* **TAREFA PROPOSTA 1**:
Responda com base no texto sobre a Comissão da Verdade:
(a) Depois de quantos anos de regime democrático no Brasil a comissão foi estabelecida?
(b) Qual é a profissão de Maria Rita Kehl?
(c) Quanto tempo os integrantes terão para apresentar o relatório?

* **TEXTO EXTRAÍDO**:

•••

Finalmente, depois de 27 anos de regime democrático no Brasil, foi estabelecida a Comissão da Verdade, que chegou com atraso, se comparada às comissões de outros países do Cone Sul. As questões desta comissão terão caráter de colher informações até agora ocultadas nos recônditos dos arquivos da ditadura. Ou seja, não terá caráter punitivo, uma vez que isto pode ser atribuição do Poder Judiciário e não da comissão.
Dilma deu posse aos sete integrantes da Comissão da Verdade: Gilson Dipp, ministro do Superior Tribunal de Justiça (STJ); José Carlos Dias, advogado e ex-ministro da Justiça; Rosa Maria Cardoso da Cunha, advogada; Cláudio Fonteles, ex-procurador-geral da República; Paulo Sérgio Pinheiro, sociólogo; Maria Rita Kehl, psicanalista; e José Paulo Cavalcanti Filho, advogado. Com a instalação da comissão, os sete integrantes terão dois anos para apresentar um relatório com a narrativa e as conclusões sobre os crimes cometidos.

•••

* **TAREFA PROPOSTA 2**:
Repita sem nenhuma mudança as linhas abaixo, desde a que contém "Task: Point to the heading" até a que contém "Action: click(x=453, y=332)", com as duas incluídas.

[Linhas para localizar itens exibidos]

•••

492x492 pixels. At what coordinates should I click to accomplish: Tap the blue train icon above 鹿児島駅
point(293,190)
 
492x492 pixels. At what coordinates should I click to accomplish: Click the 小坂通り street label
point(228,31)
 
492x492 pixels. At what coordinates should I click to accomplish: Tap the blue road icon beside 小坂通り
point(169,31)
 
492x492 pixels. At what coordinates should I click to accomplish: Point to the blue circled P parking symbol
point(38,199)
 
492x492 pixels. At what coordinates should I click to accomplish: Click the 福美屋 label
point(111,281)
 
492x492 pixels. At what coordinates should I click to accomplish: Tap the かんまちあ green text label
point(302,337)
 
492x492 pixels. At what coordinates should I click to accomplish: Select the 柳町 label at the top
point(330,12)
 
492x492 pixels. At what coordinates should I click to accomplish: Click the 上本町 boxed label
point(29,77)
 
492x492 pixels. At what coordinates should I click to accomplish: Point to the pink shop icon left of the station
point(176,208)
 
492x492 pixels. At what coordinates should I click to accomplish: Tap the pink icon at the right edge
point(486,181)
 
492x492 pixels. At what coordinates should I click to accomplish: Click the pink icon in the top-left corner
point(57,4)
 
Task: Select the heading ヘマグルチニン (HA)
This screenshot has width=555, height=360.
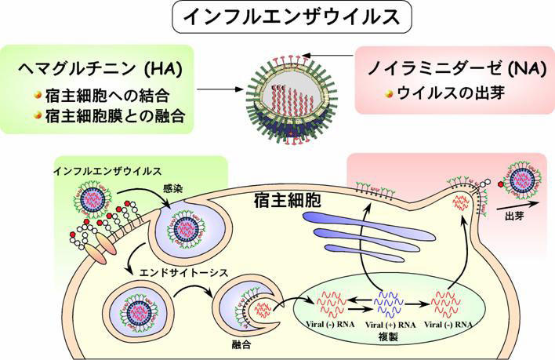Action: (x=100, y=69)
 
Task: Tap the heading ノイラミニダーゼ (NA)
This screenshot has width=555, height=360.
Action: (x=455, y=69)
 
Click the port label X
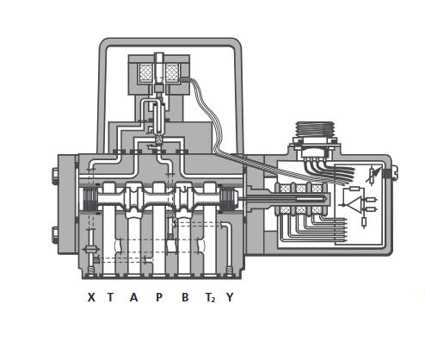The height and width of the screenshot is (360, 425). tap(91, 297)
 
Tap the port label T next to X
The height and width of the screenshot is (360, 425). tap(110, 297)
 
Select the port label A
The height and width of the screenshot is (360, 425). tap(133, 297)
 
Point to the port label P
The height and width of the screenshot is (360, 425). tap(159, 297)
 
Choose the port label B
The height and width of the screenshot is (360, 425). tap(185, 297)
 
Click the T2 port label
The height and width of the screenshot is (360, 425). tap(210, 297)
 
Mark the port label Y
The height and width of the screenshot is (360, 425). tap(230, 297)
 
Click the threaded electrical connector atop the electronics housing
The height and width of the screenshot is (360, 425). tap(315, 130)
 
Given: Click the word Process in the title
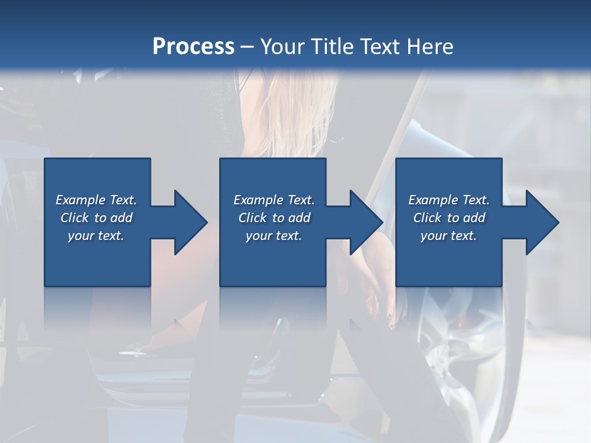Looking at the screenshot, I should (193, 47).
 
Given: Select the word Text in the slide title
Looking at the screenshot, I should (381, 47).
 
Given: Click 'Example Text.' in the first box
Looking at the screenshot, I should (96, 200).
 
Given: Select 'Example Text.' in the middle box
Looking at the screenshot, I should (273, 200).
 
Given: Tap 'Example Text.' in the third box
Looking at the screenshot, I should (449, 200).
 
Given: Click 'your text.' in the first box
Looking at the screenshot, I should (96, 236).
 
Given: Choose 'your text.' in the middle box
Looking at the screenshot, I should (273, 236).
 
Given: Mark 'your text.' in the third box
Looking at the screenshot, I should (449, 236).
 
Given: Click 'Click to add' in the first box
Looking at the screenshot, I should (96, 218).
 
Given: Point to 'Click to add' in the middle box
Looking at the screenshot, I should (273, 218).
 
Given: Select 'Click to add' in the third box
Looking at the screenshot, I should (449, 218).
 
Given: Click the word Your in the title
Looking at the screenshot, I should (280, 47).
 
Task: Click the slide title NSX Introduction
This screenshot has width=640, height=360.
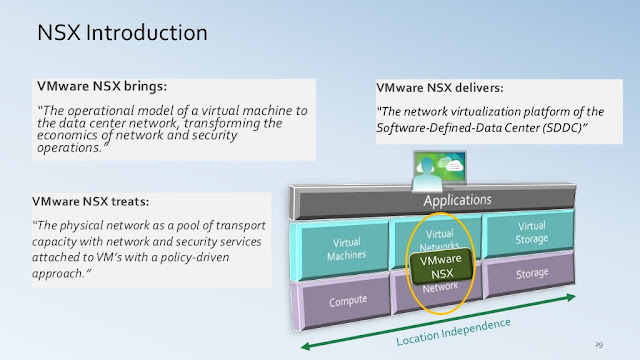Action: click(x=122, y=33)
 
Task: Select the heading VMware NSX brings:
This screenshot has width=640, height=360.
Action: click(x=102, y=86)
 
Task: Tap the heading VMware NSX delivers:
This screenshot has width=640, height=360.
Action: click(x=440, y=88)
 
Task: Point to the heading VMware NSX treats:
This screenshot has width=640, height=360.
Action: click(x=91, y=201)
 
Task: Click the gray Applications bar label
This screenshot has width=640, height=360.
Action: click(x=457, y=200)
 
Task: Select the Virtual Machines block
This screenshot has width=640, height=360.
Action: click(x=346, y=249)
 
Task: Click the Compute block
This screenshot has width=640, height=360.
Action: click(x=348, y=301)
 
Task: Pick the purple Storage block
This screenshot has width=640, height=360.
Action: click(x=531, y=273)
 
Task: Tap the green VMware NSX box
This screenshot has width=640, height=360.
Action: click(x=441, y=267)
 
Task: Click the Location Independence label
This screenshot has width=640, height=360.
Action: click(x=453, y=332)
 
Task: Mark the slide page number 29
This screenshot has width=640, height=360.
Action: click(x=599, y=344)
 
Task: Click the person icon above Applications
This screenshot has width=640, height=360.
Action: click(x=427, y=175)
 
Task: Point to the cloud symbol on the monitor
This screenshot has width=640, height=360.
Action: click(x=454, y=166)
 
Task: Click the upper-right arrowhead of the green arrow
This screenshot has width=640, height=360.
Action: click(x=571, y=297)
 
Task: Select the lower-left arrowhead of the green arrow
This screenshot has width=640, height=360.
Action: click(x=305, y=347)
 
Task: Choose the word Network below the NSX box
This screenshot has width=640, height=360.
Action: click(x=440, y=288)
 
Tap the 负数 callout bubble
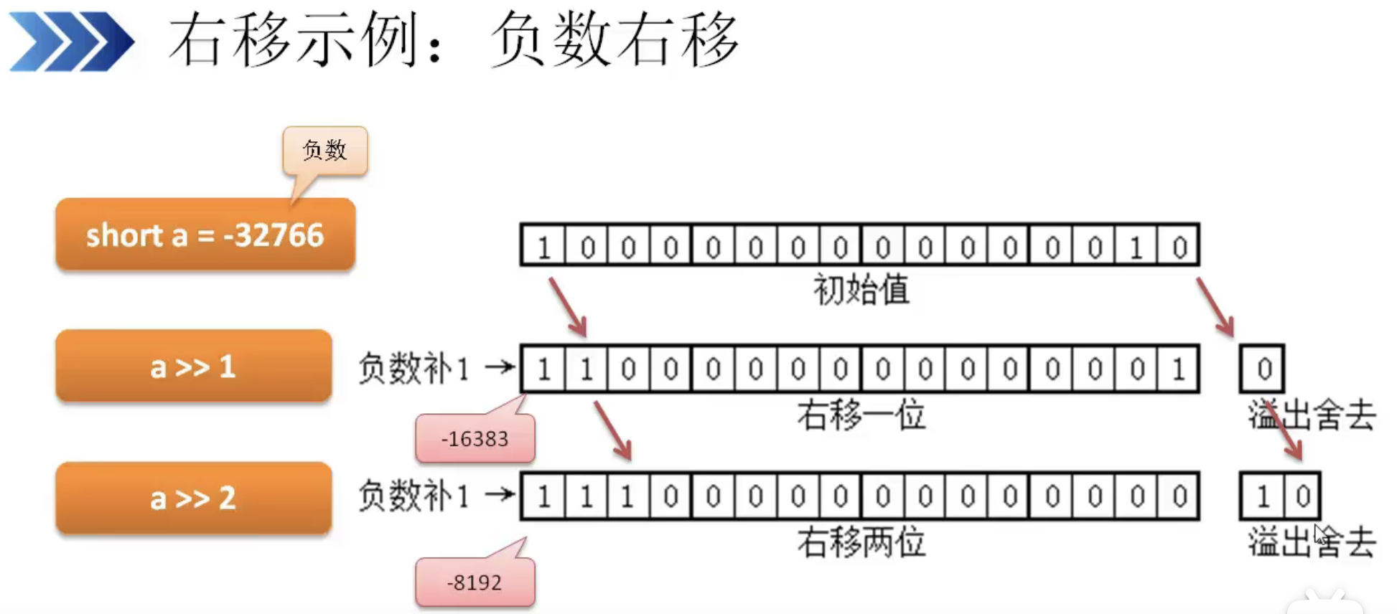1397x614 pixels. point(325,151)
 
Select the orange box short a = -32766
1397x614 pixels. point(205,235)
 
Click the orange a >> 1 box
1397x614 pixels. point(193,367)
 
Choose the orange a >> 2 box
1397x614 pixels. point(193,498)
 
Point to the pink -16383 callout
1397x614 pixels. point(475,439)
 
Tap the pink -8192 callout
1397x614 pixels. point(475,582)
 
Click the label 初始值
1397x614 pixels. point(861,291)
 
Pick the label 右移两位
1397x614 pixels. point(861,543)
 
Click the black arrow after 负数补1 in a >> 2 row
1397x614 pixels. point(500,494)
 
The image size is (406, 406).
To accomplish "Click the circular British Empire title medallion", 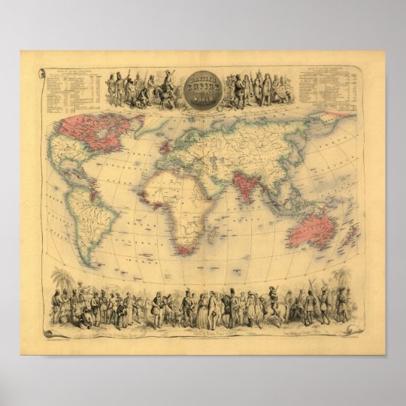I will [x=202, y=89].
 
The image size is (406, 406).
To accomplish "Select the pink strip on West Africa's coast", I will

•••

* **RESPOSTA CERTA 1**:
(a) 27 anos.
(b) Psicanalista.
(c) Dois anos.

* **RESPOSTA CERTA 2**:
Task: Point to the heading VMware NSX treats:
This screenshot has width=640, height=360.
Action: click(x=91, y=201)
 
Task: Click the gray Applications bar label
This screenshot has width=640, height=360.
Action: click(x=457, y=200)
 
Task: Select the Virtual Machines block
This screenshot has width=640, height=360.
Action: click(x=346, y=249)
 
Task: Click the Compute block
This screenshot has width=640, height=360.
Action: click(x=348, y=301)
 
Task: Pick the purple Storage block
This screenshot has width=640, height=360.
Action: click(x=531, y=273)
 
Task: Tap the green VMware NSX box
This screenshot has width=640, height=360.
Action: click(x=441, y=267)
 
Task: Click the Location Independence label
This screenshot has width=640, height=360.
Action: click(x=453, y=332)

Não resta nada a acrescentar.